Global Witness’s primary line of defence in the High Court proceedings was that all of the claims were misconceived because it was protected by the ‘journalism’ exemption provided for by s. 32 of the DPA. After a procedural spat in March (Panopticon report here), Global Witness’s application for a stay of the claims under s. 32(4) DPA was allowed by the High Court. The matter was then passed to the ICO for a possible determination under s.45 DPA. (In summary, such a determination will be made if the ICO concludes, against the data controller, either: (a) that the data controller is not processing the personal data only for the purposes of journalism or (b) it is not processing the data with a view to future publication of journalistic material).

In fact, the ICO declined to make a determination under s. 45. Moreover, he decided that, with respect to the subject access requests made by the claimants, Global Witness had been entitled to rely on the exemption afforded under s. 32. With respect to the latter conclusion, the ICO held that there were four questions which fell to be considered:

(1) whether the personal data is processed only for journalism, art or literature (s.32(1))

When dealing with this question, the ICO referred to his recent guidance Data Protection and journalism: a guide for the media, in which he accepted that non-media organisations could rely on the s.32 exemption, provided that the specific data in question were processed solely with a view to publishing information, opinions or ideas for general public consumption (p.30). He went on to conclude that this requirement could be met even where the publication is part of a wider campaign, provided that the data is not also used directly for the organisation’s other purposes (e.g. research or selling services).

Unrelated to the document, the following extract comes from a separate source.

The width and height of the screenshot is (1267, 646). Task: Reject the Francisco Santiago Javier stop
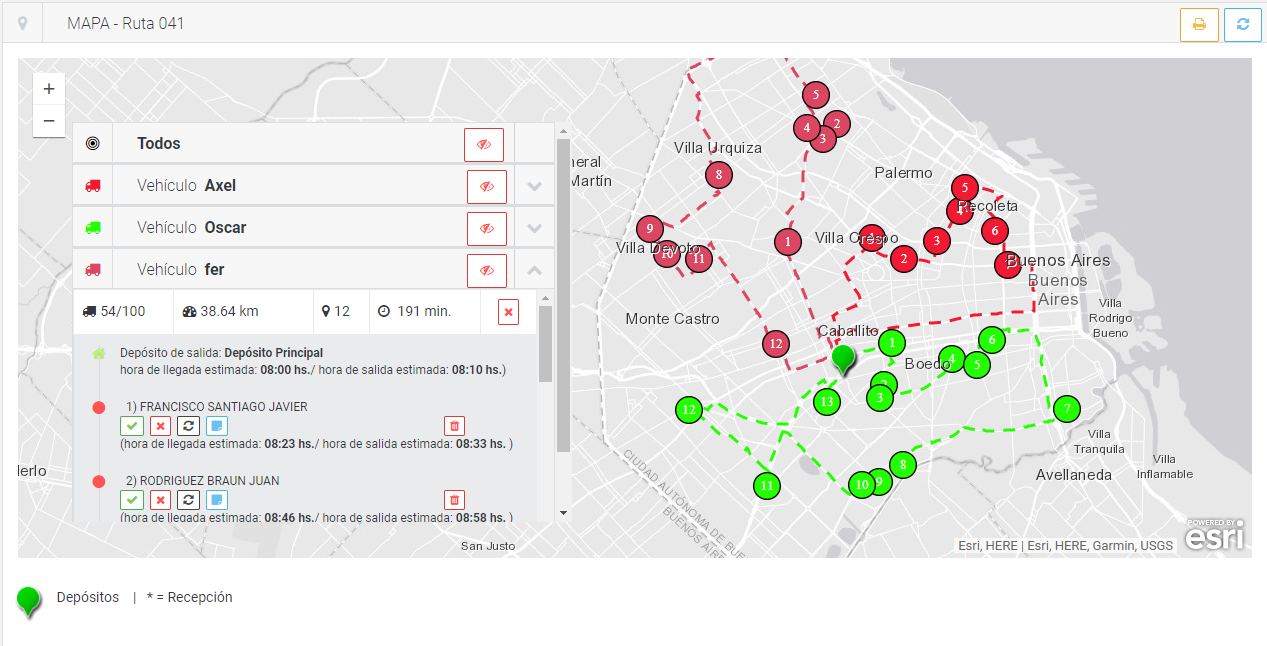[160, 426]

The ICO was satisfied that this condition was met for the data in question.

(2) whether that processing is taking place with a view to publication of some material (s.32(1)(a))

It is apparent from the decision letter that Global Witness was able to point to articles it had already published on the Simandou controversy, and since the controversy was on-going, to show it intended to publish more such articles. The ICO was satisfied that, in the circumstances, this second question should be answered in the affirmative.

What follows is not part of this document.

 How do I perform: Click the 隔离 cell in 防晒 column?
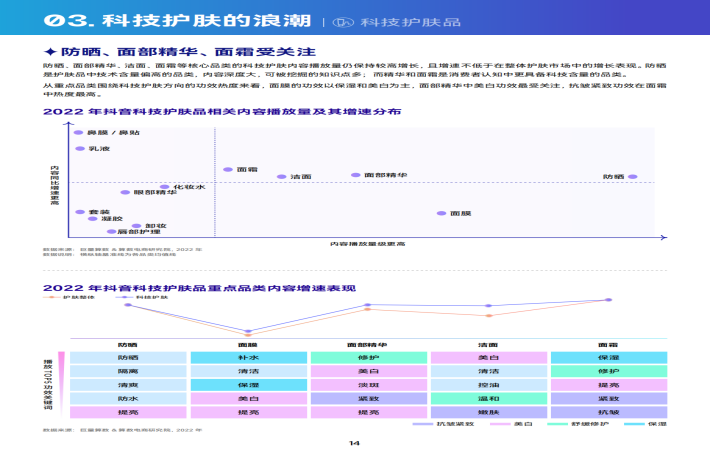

(3) whether the data controller has a reasonable belief that publication is in the public interest (s.32(1)(b))

The ICO emphasised that the question he had to ask himself was not whether, judged objectively, the publication was in the public interest, but rather whether Global Witness reasonably believed publication was in the public interest. In the circumstances of this case – small NGO shines a spotlight on activities of large multinational in one of the world’s poorest countries amid allegations of serious corruption – he readily accepted that Global Witness held such a belief, particularly as the data related to the data subjects’ professional activities, for which they in any event had a lower expectation of privacy than in relation to their private lives.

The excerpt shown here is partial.